Advice on finding hospital training anywhere in US for community RN's (not new graduates)?

Nurses General Nursing

Published

I graduated with a BSN in San Francisco CA in April 2012 and passed the NCLEX RN Board Exam shortly thereafter. I graduated during the recession and there were no local new-graduate hospital training opportunities available in the immediate or broader bay area. Due to family obligations I was unable to travel to pursue new-graduate training opportunities elsewhere in CA or the US.

Fortunately I was able to find work at a community clinic in Oakland CA six months later in October of 2012, and have been employed full time at various clinics since. I have actively pursued as much experience as possible through community and ambulatory care nursing, and feel fortunate to have gathered a wealth of experience over the last four years throughout Oakland, Berkeley, and San Francisco, with very diverse populations in diverse medical settings such as: urgent care, primary care, senior and geriatric care, mobile unit and street medic, as well as performing RN case management, and administrative RN protocol and procedural development.

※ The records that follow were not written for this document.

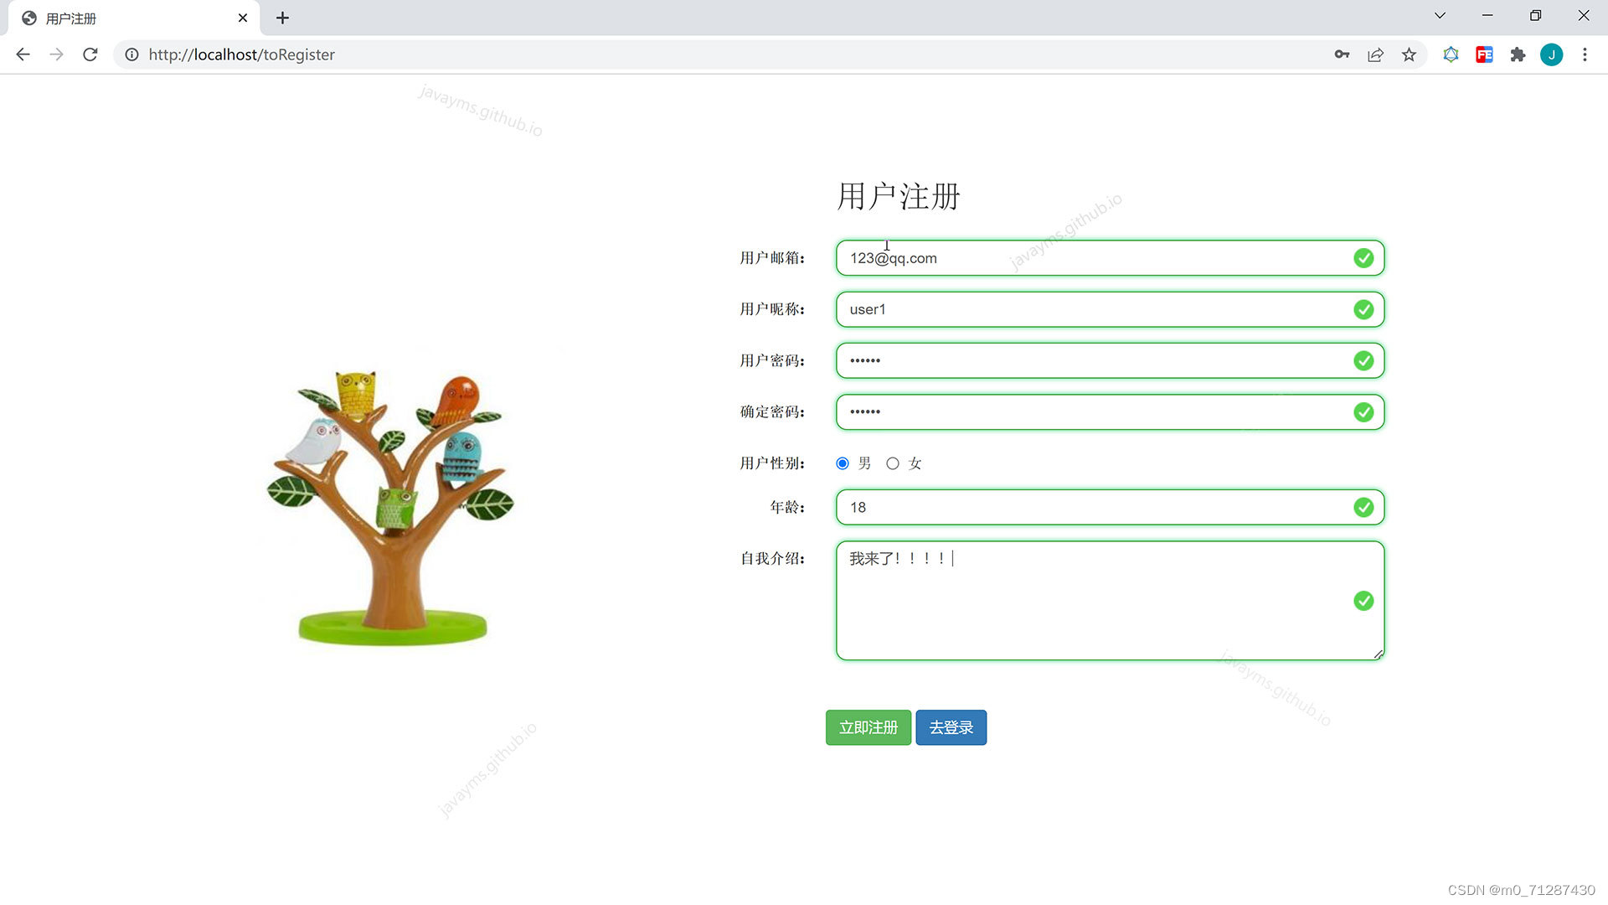
Task: Click the red FE extension icon
Action: click(x=1484, y=54)
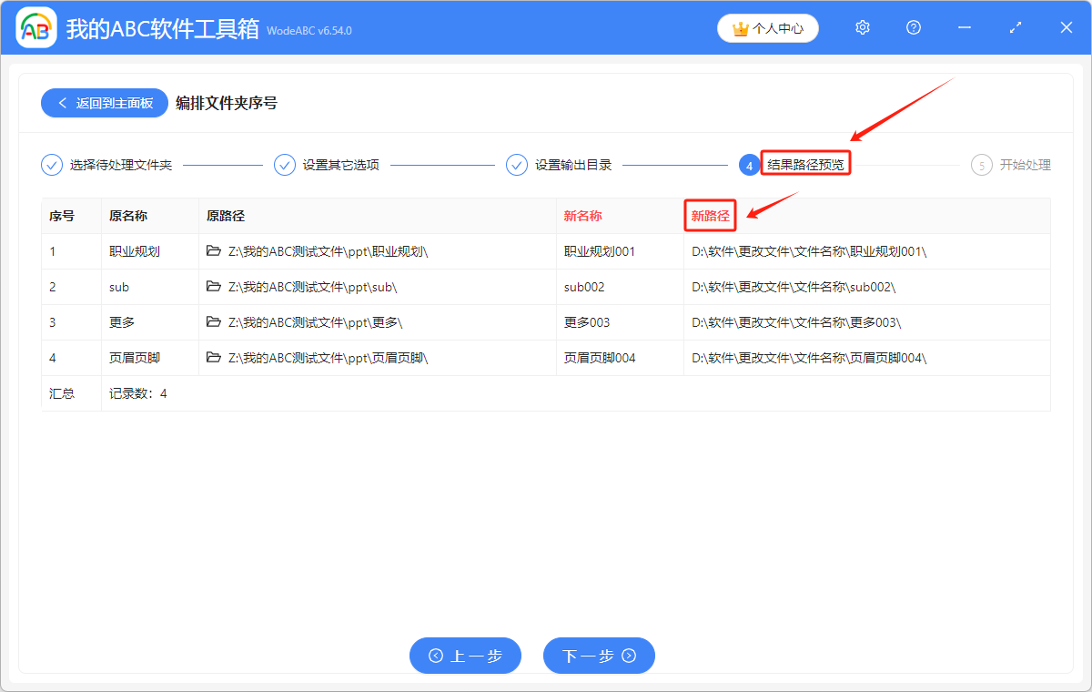Click the folder icon beside 页眉页脚 path
Viewport: 1092px width, 692px height.
[x=215, y=358]
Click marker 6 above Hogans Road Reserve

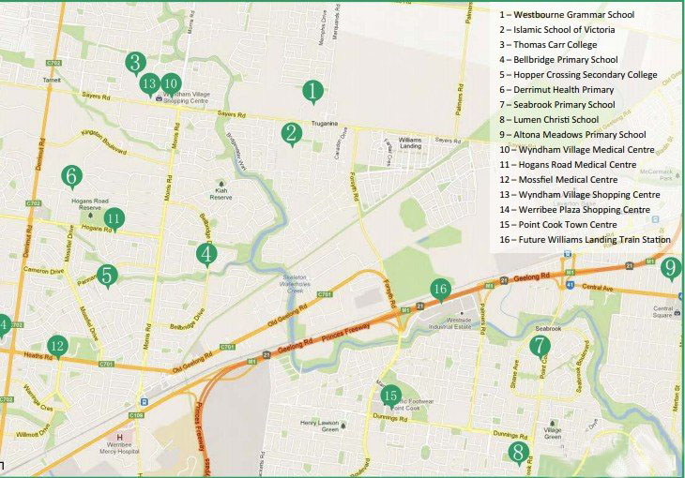[69, 175]
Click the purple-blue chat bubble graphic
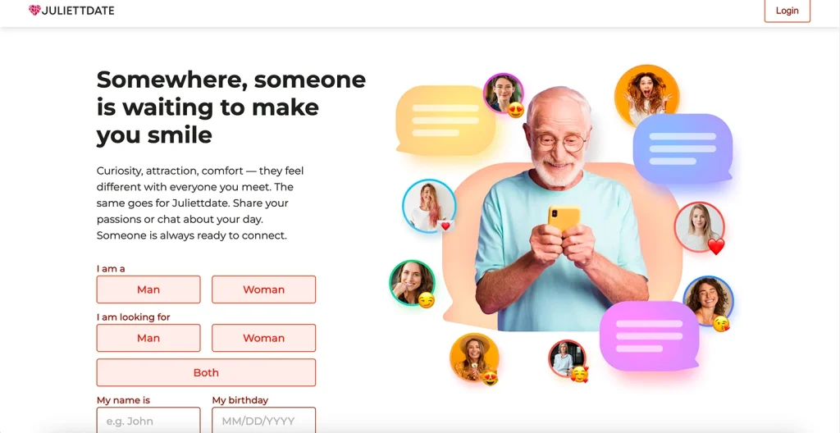The image size is (840, 433). [683, 148]
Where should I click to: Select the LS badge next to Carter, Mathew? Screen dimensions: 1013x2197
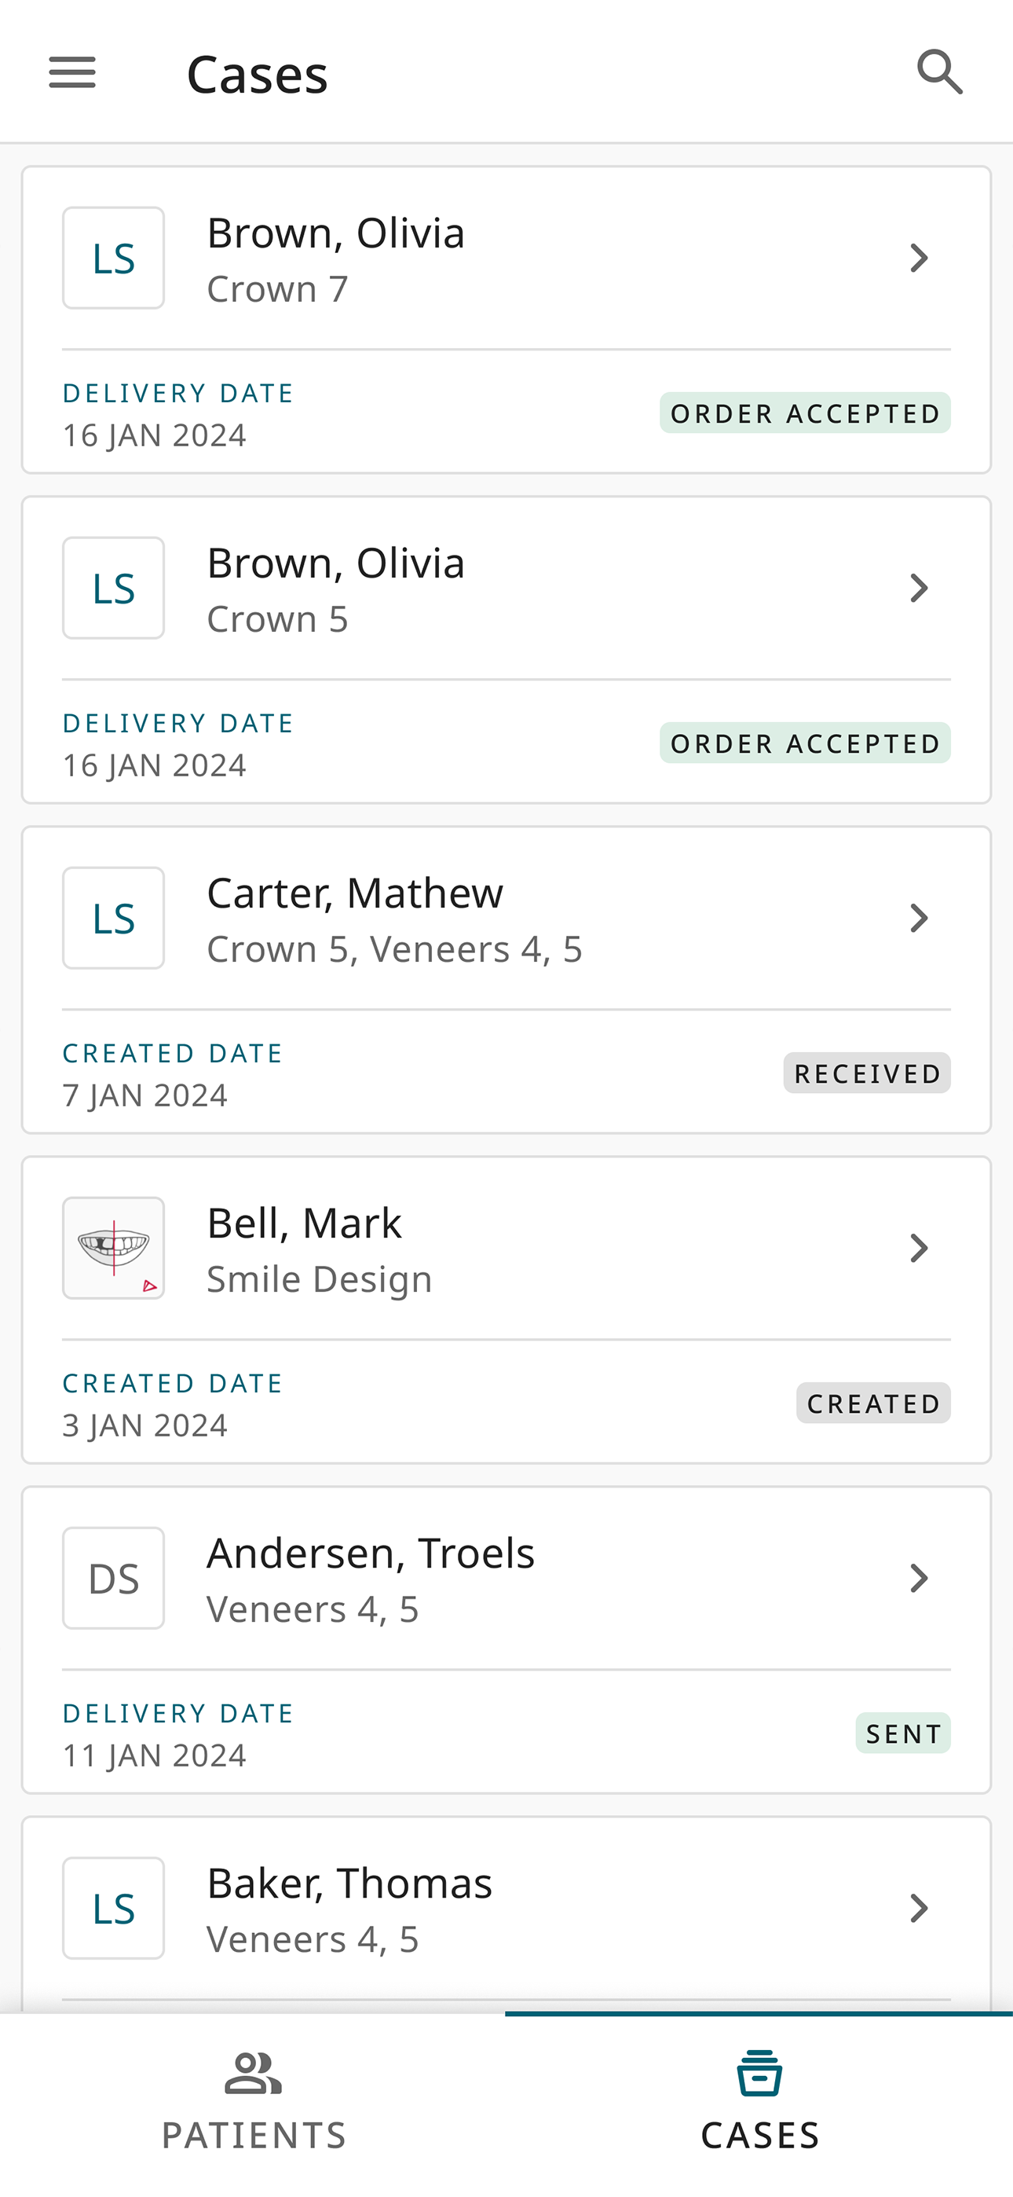click(x=113, y=918)
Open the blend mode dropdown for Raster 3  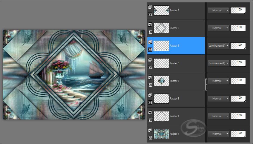219,10
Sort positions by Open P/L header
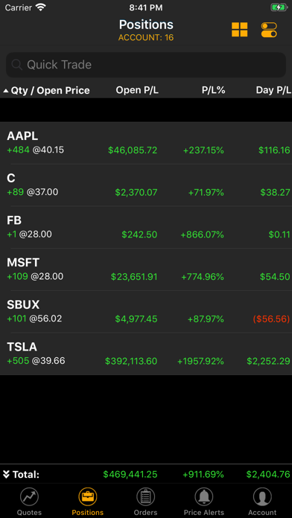 [x=137, y=90]
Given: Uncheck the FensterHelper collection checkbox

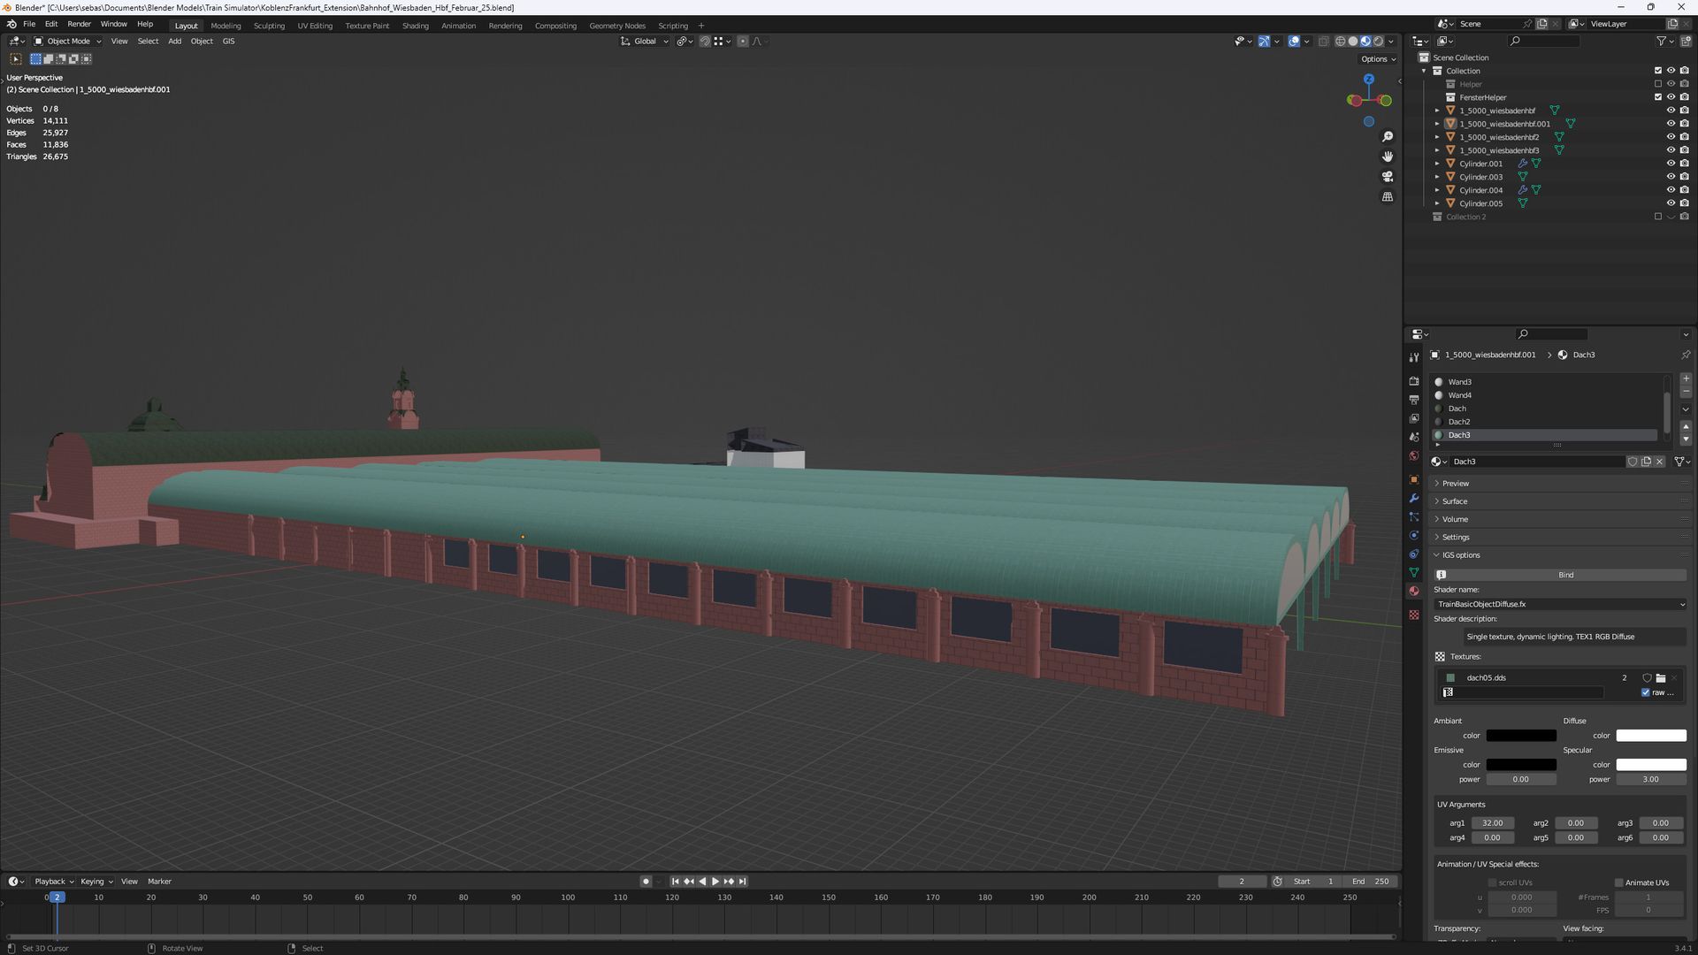Looking at the screenshot, I should [1658, 97].
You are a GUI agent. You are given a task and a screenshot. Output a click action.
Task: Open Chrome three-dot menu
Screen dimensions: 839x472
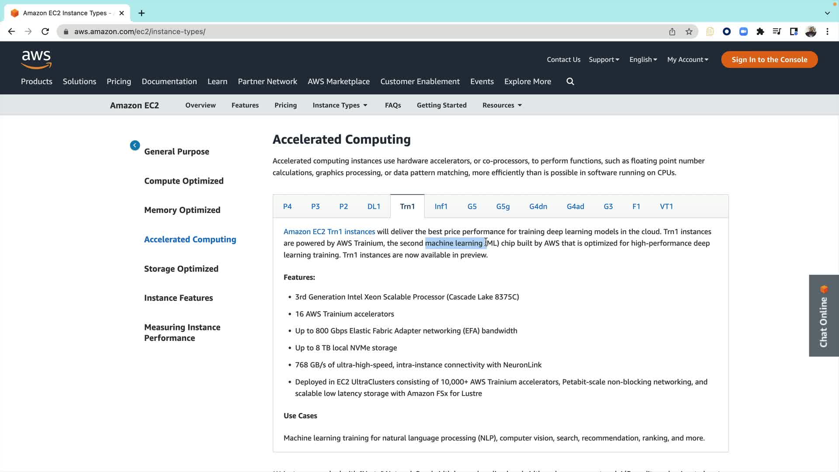click(x=827, y=31)

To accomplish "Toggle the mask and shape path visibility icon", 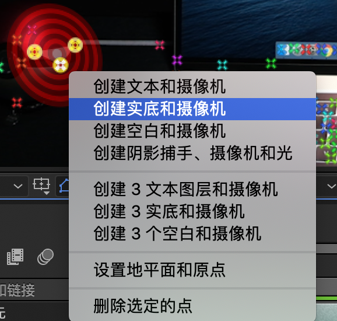I will (x=64, y=186).
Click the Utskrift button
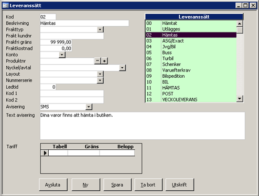This screenshot has width=259, height=196. click(179, 184)
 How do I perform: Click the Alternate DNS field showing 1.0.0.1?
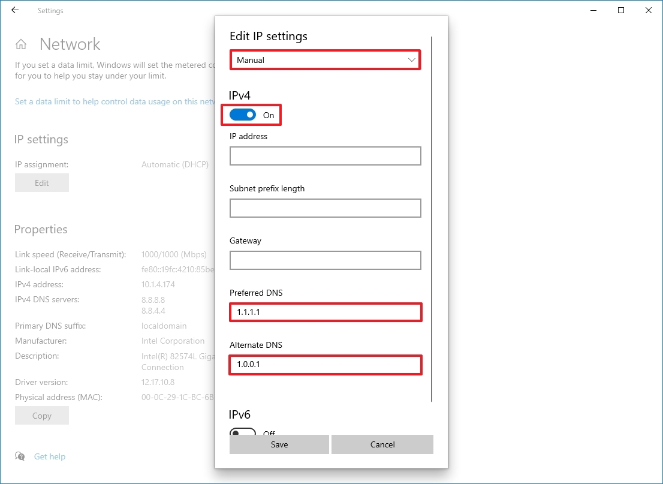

Unfortunately I've been unable to make the transition from community to hospital nursing despite my attempts to enter hospitals through ambulatory care routes. From my experience, all SF Bay Area hospitals require prior hospital experience for employment, even in ambulatory care. However, things in my life have changed such that I am now able to travel anywhere in the US to pursue further nursing opportunities and hospital training.

I'm open to any advice to accomplish this. Suggestions?

Thank you very much for your time and attention!

Ty Breathe

Specializes in Med/Surg, Ortho, ASC.

Have you thought of travel nursing?

Yes I have thought about travel nursing, but again, I only have community experience and need to get hospital experience. I'm not going travel to get more community experience, but I would travel to get hospital experience if training was involved. I'm unaware that travel nursing opportunities could include training (my understanding was that you already had to have experience), but I will look into this. Thanks for writing!

Specializes in NICU, ICU, PICU, Academia.

Rural America offers a wealth of opportunities. Critical access hospitals have difficulty attracting staff. Your orientation might not be 'new grad' type of stuff, but I'm guessing you bring a wealth of time management and other skills to the job.

Specializes in SICU, trauma, neuro.

North Dakota has several level 2 trauma centers and seems to be pretty open to new nurses. I've checked here and there, and it seems like most of their positions don't have experience as a requirement, even in the ED or ICU.